## Activity 1
Copy the passage on pregnancy care from "Antenatal classes inform" up to and including "fear of labour.".
## Activity 2
Answer these questions from the text on pregnancy care:
(a) From which weeks can weekly acupuncture sessions be especially helpful?
(b) What is supplied for the mother to burn on specific points at home between breech treatments?
(c) For how long after giving birth should rest and proper nutrition be planned?
## Activity 3
Pick up the text on pregnancy care after its final sentence and continue it.

## Document extract
+===+

If insomnia and disturbed sleep are not improved by self-help techniques, Acupuncture and Reiki can promote the relaxed state necessary to induce sleep. Often only a few sessions are required to improve sleep patterns.

Antenatal classes inform you and give you choices
Get “mentally” ready: Have you ever gone into something without knowing what to expect, and come out thinking that if you had known more about it you could have made the most of it? It could be safely said that labour has the potential of making you feel like this. We all have a deep fear of pain, but some of us are truly terrified of it. Burying your head in the sand will not however help you overcome the fear of labour. 

The first thing you need to do is find out what it’s all about. This is the function of antenatal classes, they will arm you and your partner with the knowledge of the processes involved in late pregnancy, labour and the early days of your baby.  Not only will you learn what to expect but you will be informed of a range of options available to you when the moment comes. In my opinion, the earlier into your third trimester you go to the classes, the better. The reason for this is that you will have enough time to process the information and prepare yourself by exploring ways in which you can work on your fears.  

Relaxation and breathing techniques come to life here as they are often good enough tools to prepare you and help you throughout labour, you can learn specific techniques and yoga postures to help you prepare physically in “active birth” classes. When this is not enough to curb your fear, hypno-birthing classes or individual hypnotherapy sessions may be able to help you override it.

In addition, planning ahead so that you can have enough rest and proper nutrition during at least one month after giving birth should be part of your priorities right now. Click here for some useful reading on the subject. 

Last weeks’ issues

Weekly Acupuncture sessions can be especially helpful from the 34th or 36th week. Acupuncture during the last month of pregnancy can help promote relaxation, increase energy levels and stamina, and is considered to enhance the softening of the cervix in preparation for labour and childbirth. These effects build up over the few weeks prior to labour giving the expecting mother increased strength and, in my experience, an easier labour.

Moxa can help turn breech babys
Breech baby:  Acupuncture and Moxibustion in specific points, are considered  safe and effective treatments for breech presentation (1). Greater effectiveness of these treatments is seen between the 34th and 36th weeks. One or two weekly treatments are given for one or two weeks, and moxa will be supplied for the mother to burn on specific points at home between treatments.

+===+

## Information

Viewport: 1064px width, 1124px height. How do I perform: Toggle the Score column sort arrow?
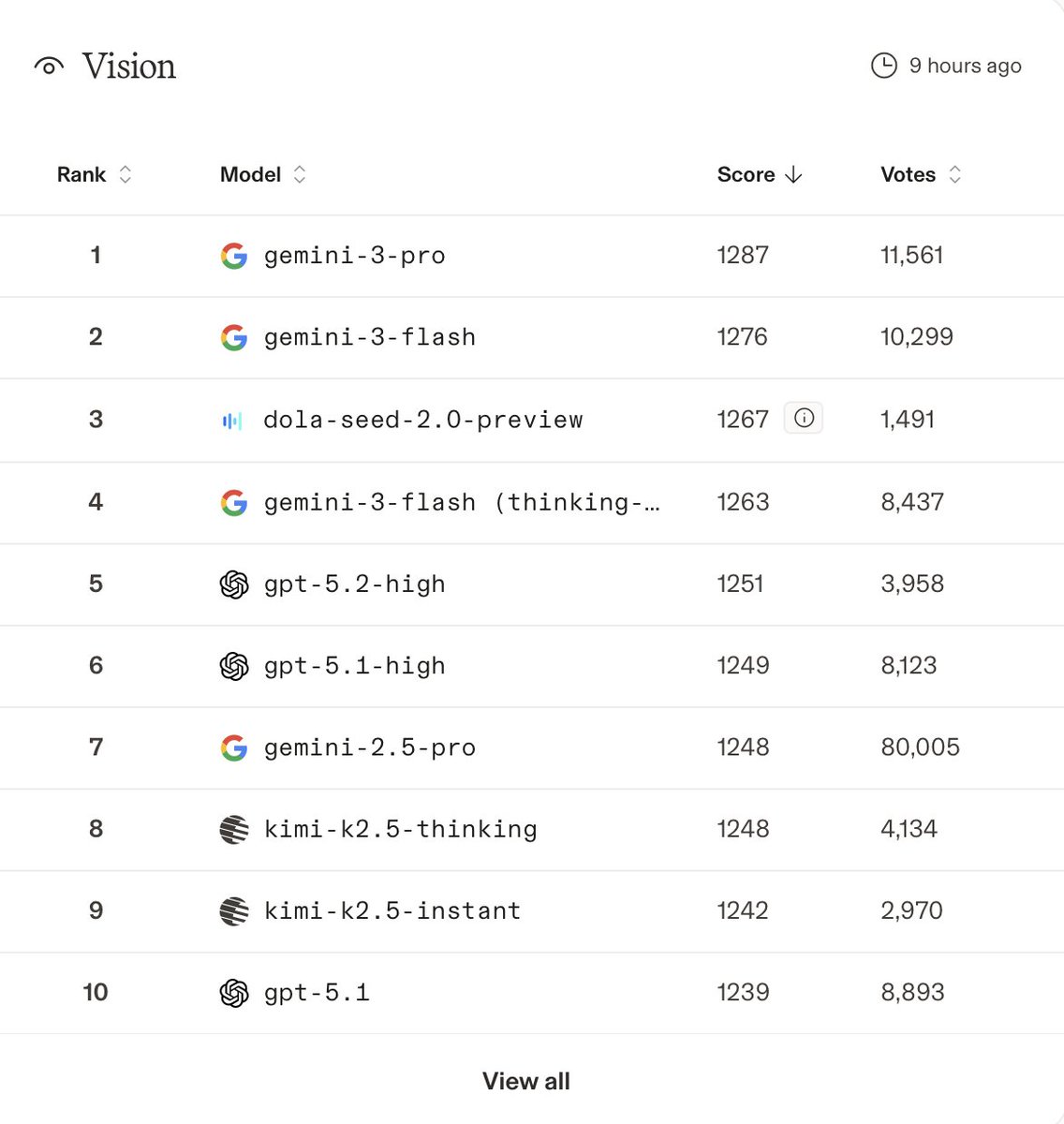pos(793,174)
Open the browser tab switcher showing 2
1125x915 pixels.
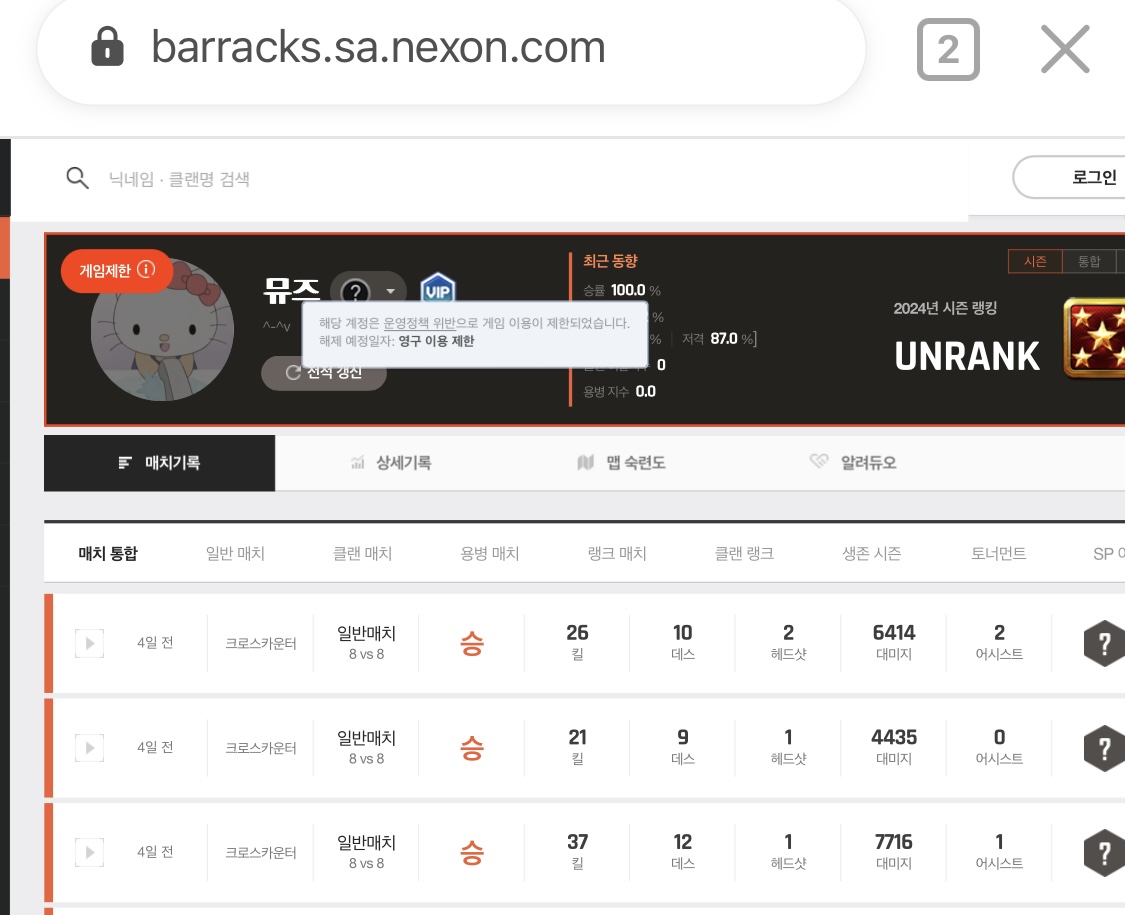coord(948,49)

+===+

## Output 1
Antenatal classes inform you and give you choices
Get “mentally” ready: Have you ever gone into something without knowing what to expect, and come out thinking that if you had known more about it you could have made the most of it? It could be safely said that labour has the potential of making you feel like this. We all have a deep fear of pain, but some of us are truly terrified of it. Burying your head in the sand will not however help you overcome the fear of labour.

## Output 2
(a) From the 34th or 36th week.
(b) Moxa.
(c) At least one month.

## Output 3
Overdue labour:  If you have gone over your due date, do not panic! The normal pregnancy term is different from one woman to the next and it is perfectly normal to give birth after your due date even until the 42nd week. Unless your midwife or medical practitioner has identified possible complications, you do not need to feel pressurised to go into labour before your time.

Fear, anxiety, low energy, and a not-so-perfect diet can all contribute to delay labour so all the work that you have done to maintain yourself healthy and strong before this point should render its benefits here. Acupuncture can be used to induce labour (2) by using the Acupuncture points that are contraindicated during the rest of the pregnancy. Personalised advice as to diet, relaxation and specific points that the expecting mother can massage at home should supplement the treatment to enhance its effects.

Overall, the last trimester of pregnancy can be a challenge not just physical but also emotional particularly for first-time mothers. Making sure that you maintain your physical and mental health at this time is not only important to prepare you for labour but it will give the basis for your health in the post-partum period. As I mentioned on my first post about pregnancy, I have seen the health of women being completely transformed by pregnancy. This is an opportunity to become aware of your body and to introduce health-inducing habits into your and your baby’s life. Recruiting your partner can make the experience all the more fulfilling as you can both learn and grow together and create an environment of health and awareness that will benefit both of you and your child for years to come.